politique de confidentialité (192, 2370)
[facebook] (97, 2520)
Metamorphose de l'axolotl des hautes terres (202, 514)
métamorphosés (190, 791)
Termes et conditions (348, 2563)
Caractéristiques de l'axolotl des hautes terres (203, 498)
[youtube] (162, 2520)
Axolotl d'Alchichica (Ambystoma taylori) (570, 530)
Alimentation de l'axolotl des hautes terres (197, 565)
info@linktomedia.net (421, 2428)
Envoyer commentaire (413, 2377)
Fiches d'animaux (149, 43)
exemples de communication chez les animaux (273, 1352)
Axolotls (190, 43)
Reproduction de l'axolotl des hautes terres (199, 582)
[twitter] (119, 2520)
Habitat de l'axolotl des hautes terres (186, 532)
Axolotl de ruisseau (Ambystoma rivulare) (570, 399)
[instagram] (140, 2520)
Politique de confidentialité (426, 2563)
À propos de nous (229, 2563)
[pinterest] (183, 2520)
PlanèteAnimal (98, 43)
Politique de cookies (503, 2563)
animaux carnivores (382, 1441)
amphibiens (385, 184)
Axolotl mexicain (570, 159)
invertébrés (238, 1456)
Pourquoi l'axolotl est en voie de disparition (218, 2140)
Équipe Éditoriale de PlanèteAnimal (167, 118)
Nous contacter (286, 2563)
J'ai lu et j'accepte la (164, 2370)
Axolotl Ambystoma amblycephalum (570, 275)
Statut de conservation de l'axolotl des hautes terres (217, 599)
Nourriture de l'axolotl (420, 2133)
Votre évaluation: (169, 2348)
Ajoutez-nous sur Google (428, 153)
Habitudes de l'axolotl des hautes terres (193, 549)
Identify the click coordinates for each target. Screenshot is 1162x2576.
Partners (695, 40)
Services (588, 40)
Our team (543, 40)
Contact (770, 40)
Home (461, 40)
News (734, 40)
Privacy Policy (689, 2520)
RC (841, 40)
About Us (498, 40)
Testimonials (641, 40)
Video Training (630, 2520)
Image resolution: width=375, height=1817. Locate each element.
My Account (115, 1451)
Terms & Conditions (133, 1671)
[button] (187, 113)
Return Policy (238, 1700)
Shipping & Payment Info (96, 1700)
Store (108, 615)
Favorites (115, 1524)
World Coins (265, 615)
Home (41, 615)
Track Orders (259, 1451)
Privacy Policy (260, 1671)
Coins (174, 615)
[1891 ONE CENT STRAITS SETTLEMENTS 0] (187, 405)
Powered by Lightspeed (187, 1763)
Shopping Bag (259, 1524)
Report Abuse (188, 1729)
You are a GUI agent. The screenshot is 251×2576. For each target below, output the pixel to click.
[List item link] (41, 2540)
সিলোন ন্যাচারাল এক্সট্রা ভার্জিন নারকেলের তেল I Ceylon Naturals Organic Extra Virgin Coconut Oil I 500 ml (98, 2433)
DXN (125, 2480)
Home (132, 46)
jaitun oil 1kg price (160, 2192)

####################

Task item: From the data above, return every line from the line that has "Axolotl d'Alchichica (Ambystoma" up to and including the line that has "[List item link] (41, 2540)", exactly.

Answer space:
Axolotl d'Alchichica (Ambystoma taylori) (570, 530)
Alimentation de l'axolotl des hautes terres (197, 565)
info@linktomedia.net (421, 2428)
Envoyer commentaire (413, 2377)
Fiches d'animaux (149, 43)
exemples de communication chez les animaux (273, 1352)
Axolotls (190, 43)
Reproduction de l'axolotl des hautes terres (199, 582)
[twitter] (119, 2520)
Habitat de l'axolotl des hautes terres (186, 532)
Axolotl de ruisseau (Ambystoma rivulare) (570, 399)
[instagram] (140, 2520)
Politique de confidentialité (426, 2563)
À propos de nous (229, 2563)
[pinterest] (183, 2520)
PlanèteAnimal (98, 43)
Politique de cookies (503, 2563)
animaux carnivores (382, 1441)
amphibiens (385, 184)
Axolotl mexicain (570, 159)
invertébrés (238, 1456)
Pourquoi l'axolotl est en voie de disparition (218, 2140)
Équipe Éditoriale de PlanèteAnimal (167, 118)
Nous contacter (286, 2563)
J'ai lu et j'accepte la (164, 2370)
Axolotl Ambystoma amblycephalum (570, 275)
Statut de conservation de l'axolotl des hautes terres (217, 599)
Nourriture de l'axolotl (420, 2133)
Votre évaluation: (169, 2348)
Ajoutez-nous sur Google (428, 153)
Habitudes de l'axolotl des hautes terres (193, 549)
Identify the click coordinates for each target. Screenshot is 1162x2576.
Partners (695, 40)
Services (588, 40)
Our team (543, 40)
Contact (770, 40)
Home (461, 40)
News (734, 40)
Privacy Policy (689, 2520)
RC (841, 40)
About Us (498, 40)
Testimonials (641, 40)
Video Training (630, 2520)
Image resolution: width=375, height=1817. Locate each element.
My Account (115, 1451)
Terms & Conditions (133, 1671)
[button] (187, 113)
Return Policy (238, 1700)
Shipping & Payment Info (96, 1700)
Store (108, 615)
Favorites (115, 1524)
World Coins (265, 615)
Home (41, 615)
Track Orders (259, 1451)
Privacy Policy (260, 1671)
Coins (174, 615)
[1891 ONE CENT STRAITS SETTLEMENTS 0] (187, 405)
Powered by Lightspeed (187, 1763)
Shopping Bag (259, 1524)
Report Abuse (188, 1729)
You are a GUI agent. The screenshot is 251×2576. For each target below, output the pixel to click.
[List item link] (41, 2540)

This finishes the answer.